The term “Emo” didn’t exist when I was in 7th grade, but I suspect I must have been a bit Emo because one of my favorite books at that time was about a group of teenagers dying of terminal cancer. No need to do a double take, you read that sentence right. This book was called The Midnight Club by Christopher Pike and despite the seemingly depressing subject matter, I read it multiple times.
It’s been years since I’ve last read it, but I can still remember the plot and some of the characters’ names. There’s a hospice located on a rocky cliff where a group of terminally ill teens meet at midnight to tell stories. They tell scary stories, stories of life, love, hope, friendship, and life after death. One night, they make a pact that the first one in the group to die will try to come back and tell them all what it’s like on the other side. For some strange reason, I remember the characters by what type of cancer they had. Isn’t that morbid?
I mention The Midnight Club now, not so much because I want to discuss the book, but more so because I’ve still got my mind on cover art.

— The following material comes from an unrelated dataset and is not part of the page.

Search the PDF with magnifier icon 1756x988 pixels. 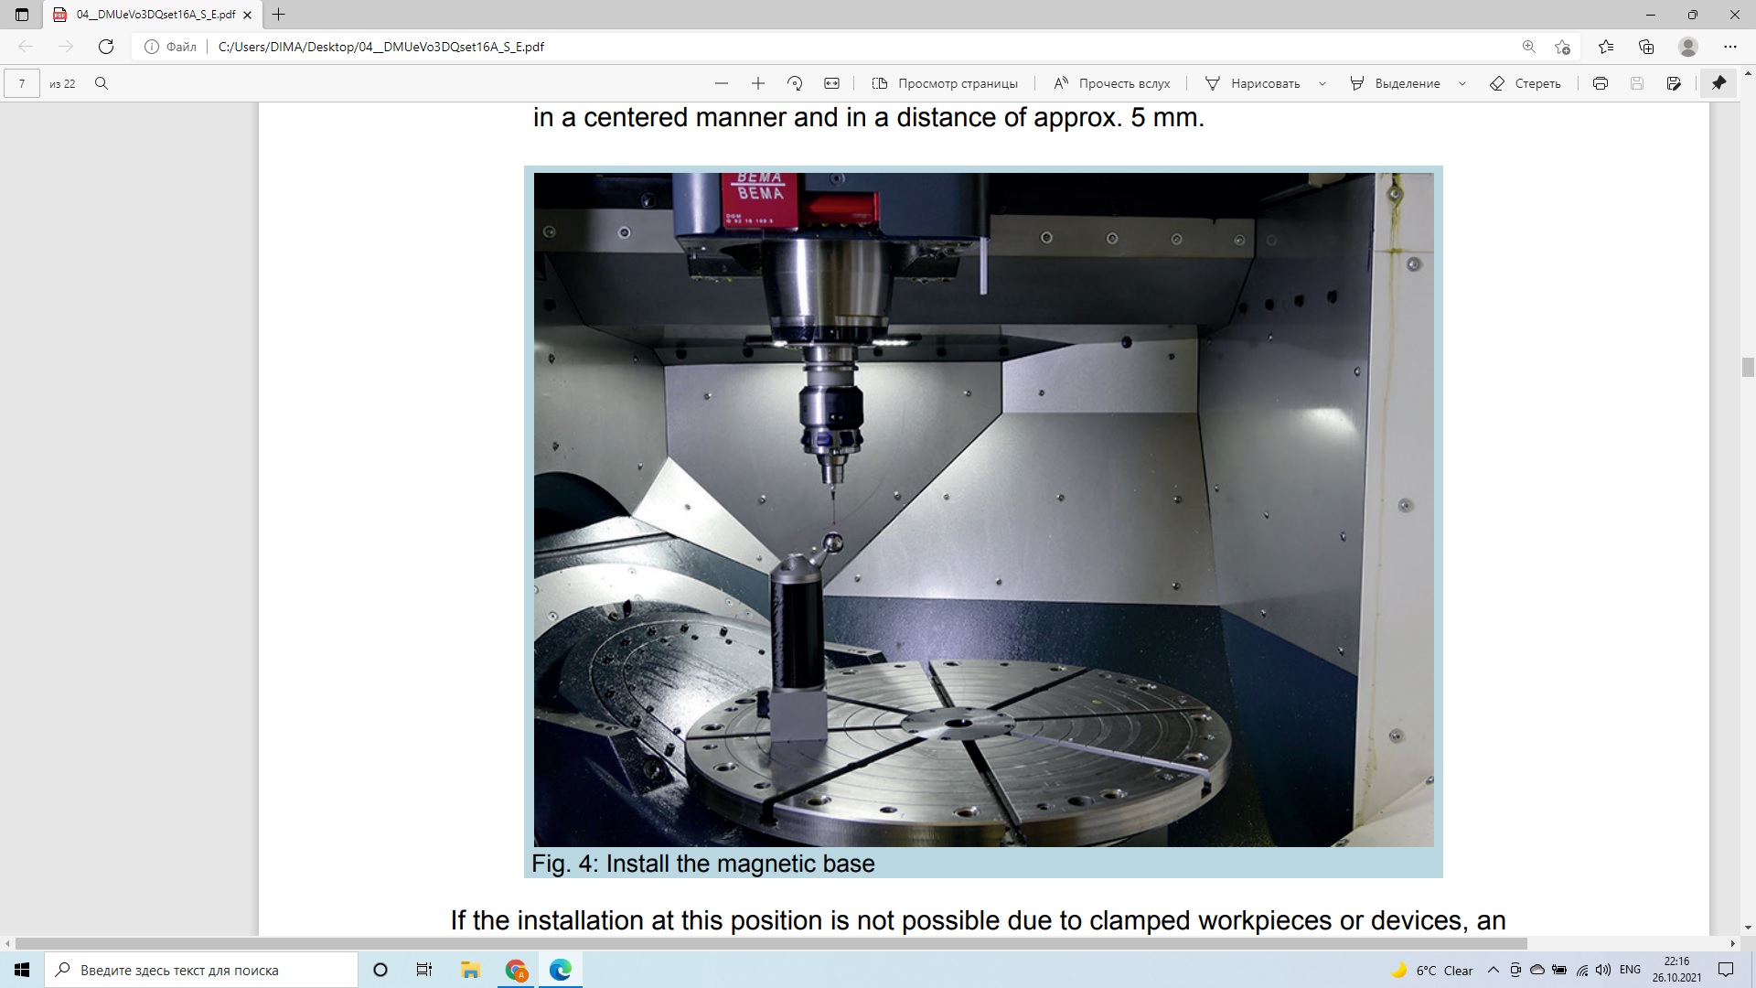click(x=102, y=83)
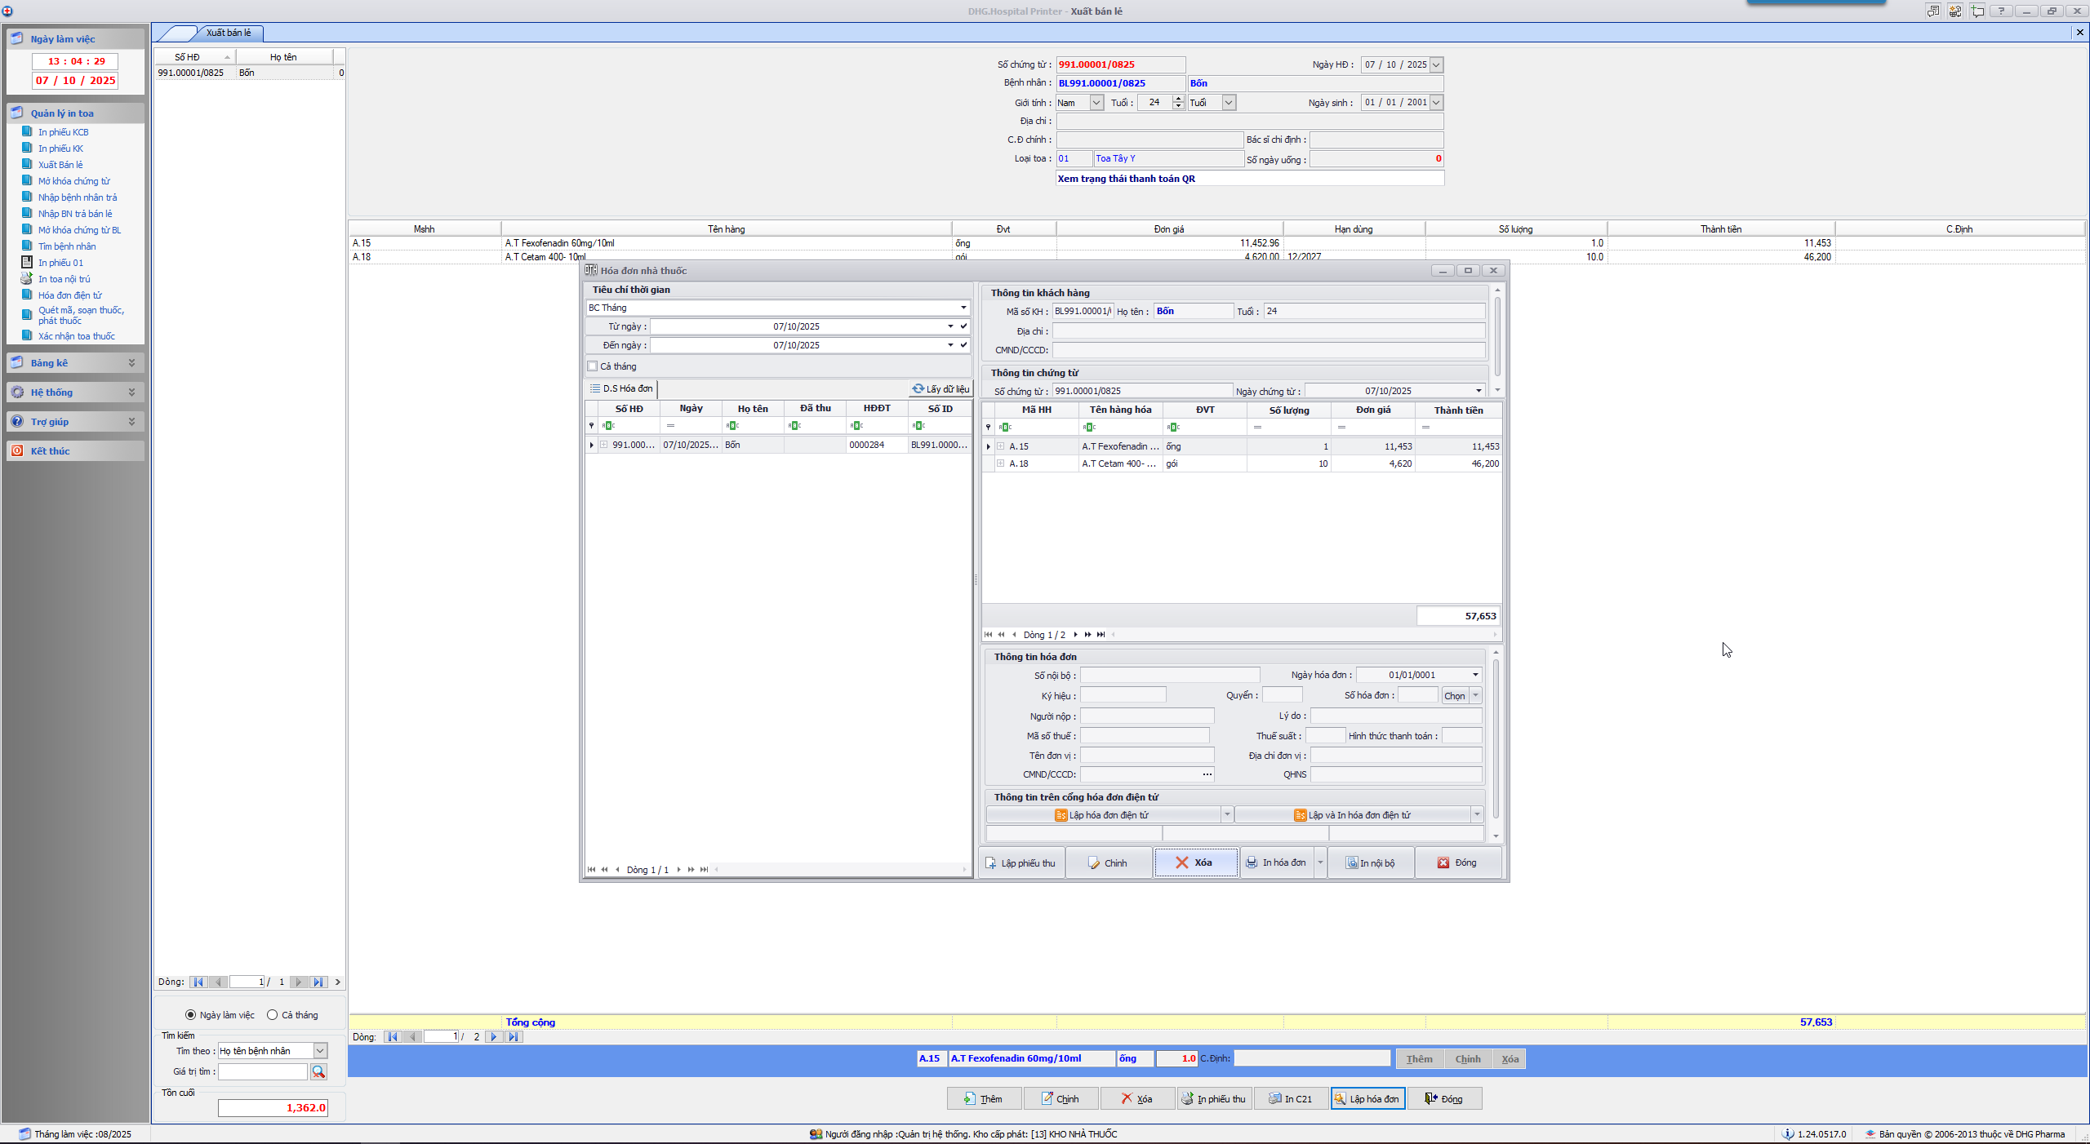Click the In phiếu 01 sidebar icon

tap(27, 262)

The Midnight Club front cover and backside blurb is a perfect example of false marketing. Since the author is Christopher Pike, publishers marketed this book as a supernatural thriller about people coming back from the dead. In actuality, this whole “he who dies first must come back” catch is only a small part of the plot and when it does happen, it’s done in such a tasteful way that it leaves you feeling sad, not scared.

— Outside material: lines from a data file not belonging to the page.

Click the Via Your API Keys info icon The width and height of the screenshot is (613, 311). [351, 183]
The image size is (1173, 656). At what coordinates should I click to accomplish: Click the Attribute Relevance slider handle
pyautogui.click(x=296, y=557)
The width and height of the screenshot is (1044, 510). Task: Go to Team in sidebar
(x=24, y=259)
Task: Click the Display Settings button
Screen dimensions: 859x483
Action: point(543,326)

The cover is deceptive. Nowhere in the book does Death appear in front of the dying kids and teach them a lesson in what appears to be charades.
Looking back at all the Christopher Pike books I’ve read, I realized that Pike was deeper than you would expect from a YA horror/suspense fiction writer. There was always something more to his YA stories than your average teen scare-fest. He wrote about reincarnation, forgiveness, friendship, first-love, loyalty—oh, I’m getting nostalgic just thinking about it.

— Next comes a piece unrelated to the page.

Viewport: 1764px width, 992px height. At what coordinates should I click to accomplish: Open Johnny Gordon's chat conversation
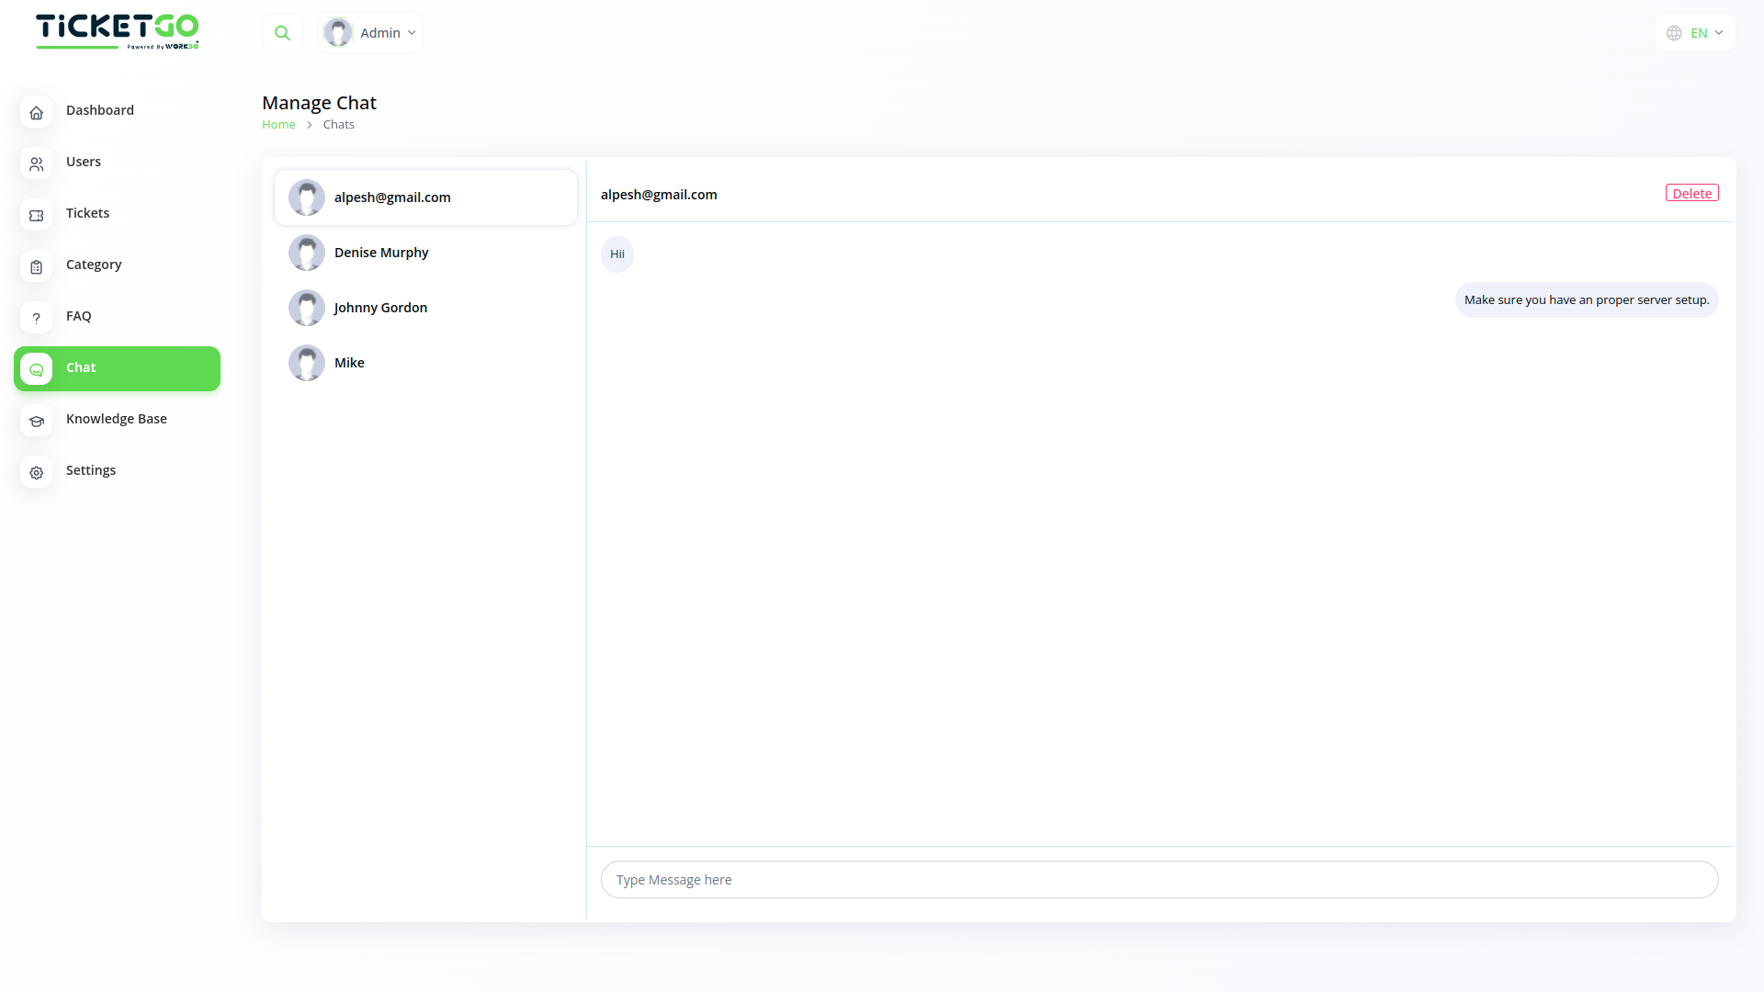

That being said, whatever happened to Christopher Pike anyways? I haven’t seen him publish a book in years and whenever I journey over to the YA section at Borders or Barnes and Nobles, I don’t see any of his old books in print anymore. Nowadays, the only place you can find Christopher Pike books are online or at the library. My library still has a copy of the first edition hardback of The Midnight Club and other early ’90’s hardback editions. Paperback copies are non-existent. The dated cover art probably discourages today’s teen readers from checking out the book; do they even know who Christopher Pike is anymore?